Stalingrad Lives: The Creation of Russia’s Stalingrad Myth

When and Where

Monday, January 23, 2023 4:00 pm to 6:00 pm
Room 108N, North House, 1 Devonshire Place, Toronto, ON, M5S 3K7

Speakers

Ian Garner, historian and translator of Russian war propaganda
Donna Orwin (chair), Russian Literature Professor at the University of Toronto, Fellow Royal Society of Canada

Description

Ian Garner will discuss his new book, Stalingrad Lives: Stories of Combat & Survival (McGill-Queen’s University Press, 2022), which combines historical research and literary translation to reveal the creation and afterlife of the Stalingrad story.

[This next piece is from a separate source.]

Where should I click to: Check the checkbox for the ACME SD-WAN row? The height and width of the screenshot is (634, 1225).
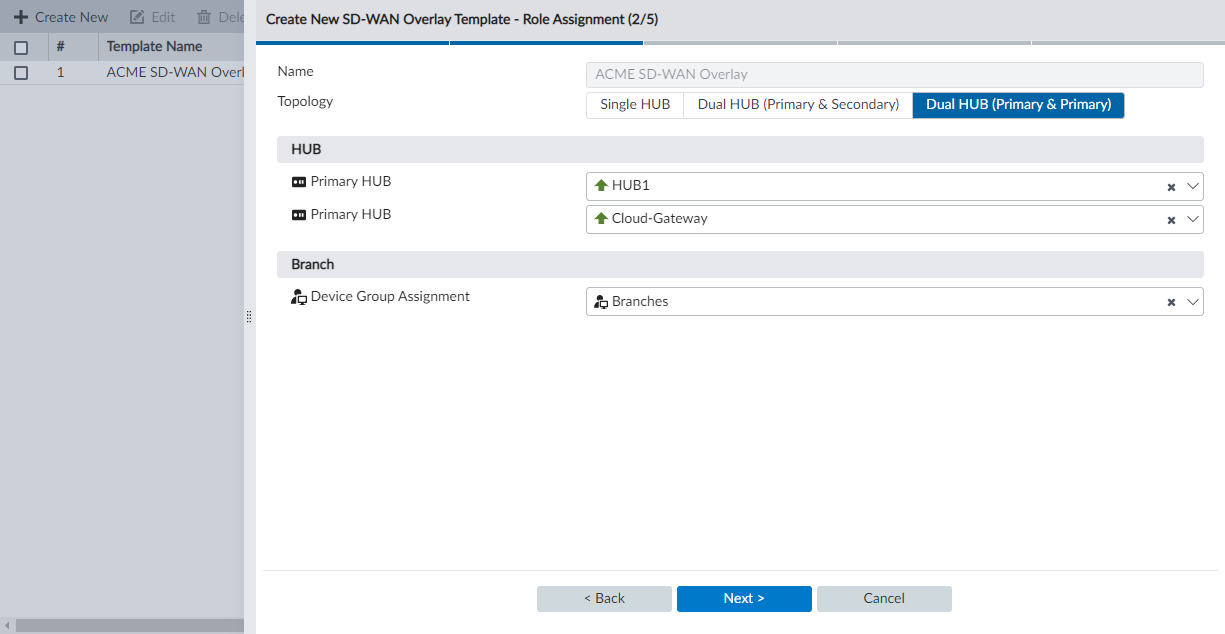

In the fall of 1942, with the fate of the USSR hanging in the balance, Soviet propaganda chiefs sent their finest writers—Vasily Grossman, Konstantin Simonov, and a host of others—to the Stalingrad front as newspaper correspondents. Exploring these authors’ experiences and work, and analyzing readers’ responses to their writing, Garner will explain why the idea of Stalingrad continues to play an integral role in Russian subjectivity and political culture today. As Vladimir Putin’s regime claims to wage war in Ukraine in defence of the memory of World War II, understanding the Stalingrad myth’s production and reception is crucial to our understanding of the present.

Ian Garner's research focuses on Soviet and Russian war propaganda. The author of 'Stalingrad Lives: Stories of Combat and Survival', he studied at the Universities of Bristol and Toronto, and at the St. Petersburg State Conservatory.